The plans for "Castle Gate" date back to the early 1960s, when a "secure castle" for two NATO staffs ( NORTHAG and 2nd ATAF) was designed in Mönchengladbach. Construction began in 1983 and was completed in 1992.

The bunker construction site was the scene of several demonstrations by the peace movement in the 1980s. In 1986, a neighboring "Peace Field" was purchased by a large number of citizens in order to prevent further expansion of the complex. Celebrities and Green Party politicians were involved in the "Peace Field Society" founded for this purpose . Around 1,200 people acquired shares in the Peace Field, including celebrities such as Robert Jungk, Walter Jens, Petra Kelly, Antje Vollmer, Horst Eberhard Richter and the television pastor Jürgen Fliege, who was a Protestant pastor in Aldenhoven at the time.
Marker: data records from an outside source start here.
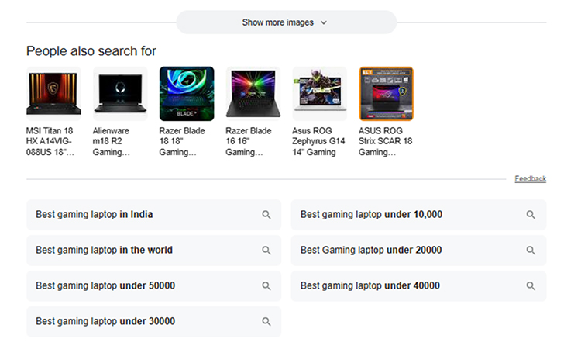Click search icon beside in India suggestion
This screenshot has width=581, height=349.
pos(266,215)
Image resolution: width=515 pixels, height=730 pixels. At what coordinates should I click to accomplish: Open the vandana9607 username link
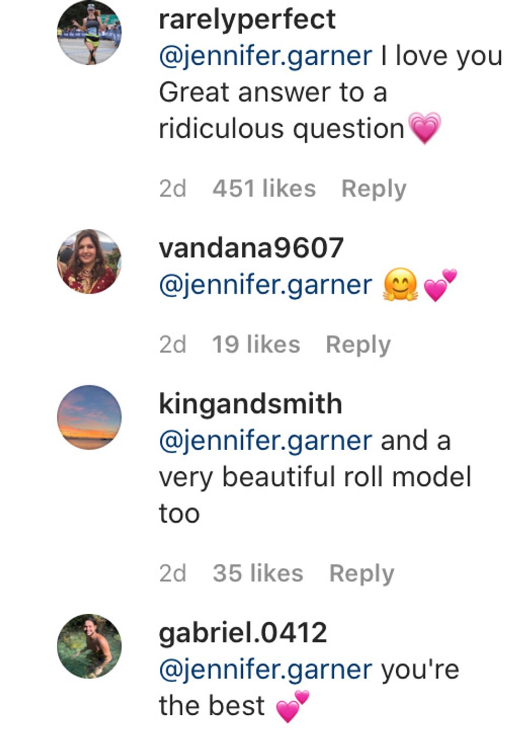coord(251,248)
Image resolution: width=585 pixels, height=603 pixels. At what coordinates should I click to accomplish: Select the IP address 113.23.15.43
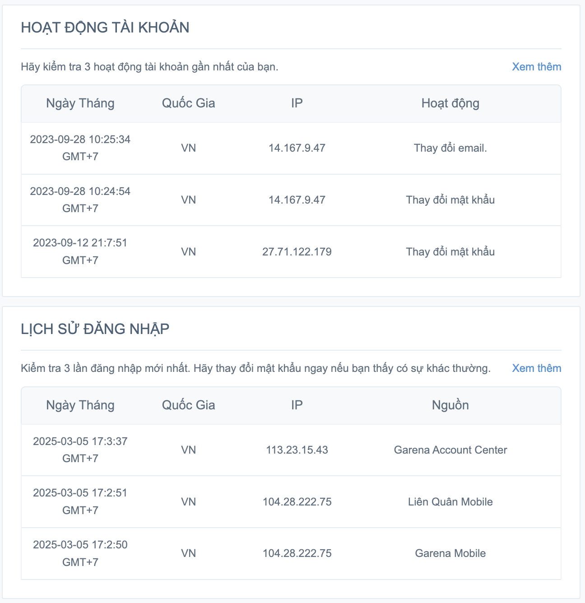pos(297,450)
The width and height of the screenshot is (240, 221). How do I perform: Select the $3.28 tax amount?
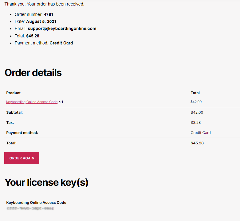(196, 123)
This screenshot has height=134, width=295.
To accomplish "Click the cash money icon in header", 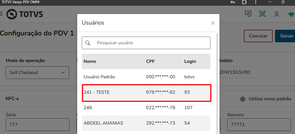I will point(248,14).
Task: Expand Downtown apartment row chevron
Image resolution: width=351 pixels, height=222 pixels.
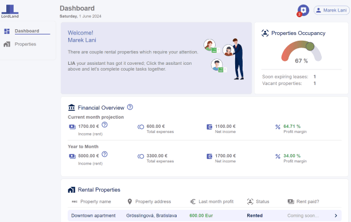Action: click(x=336, y=216)
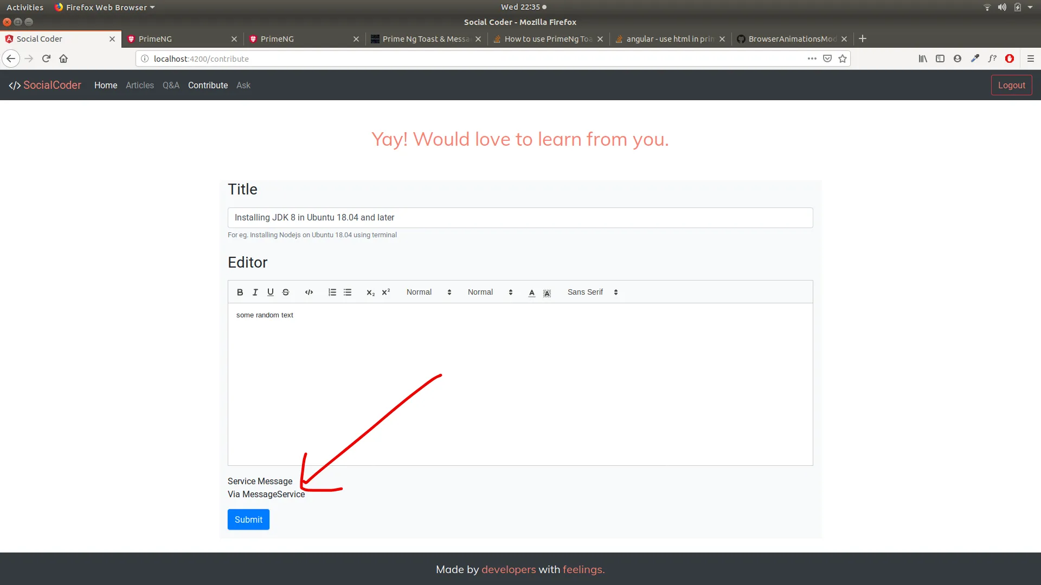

In the meantime, the military-political situation had changed fundamentally. After a change in the NATO command structure, the bunker initially seemed superfluous and was "on ice" for a long time. It was not until 1998 that the facility was "rediscovered" and its necessity for the NATO command staff in Brunssum was established. The furnishing and installation of the electronic infrastructure followed. Twelve positions for maintenance work were created. Since then, there have been activities again on the outskirts of Linnich-Glimbach, which was the target of many demonstrations by the peace movement in the early 1990s. For example, a peace pagoda was built in the immediate vicinity by Buddhist monks.

On 1 October 2001, the bunker was handed over to NATO and has served as an alternative command post for the Allied Joint Force Command Brunssum since 2004. From 9 to 15 April 2008, the NATO exercise "Conducted Exercise Steadfast Joist 2008" was carried out as part of the CJTF concept.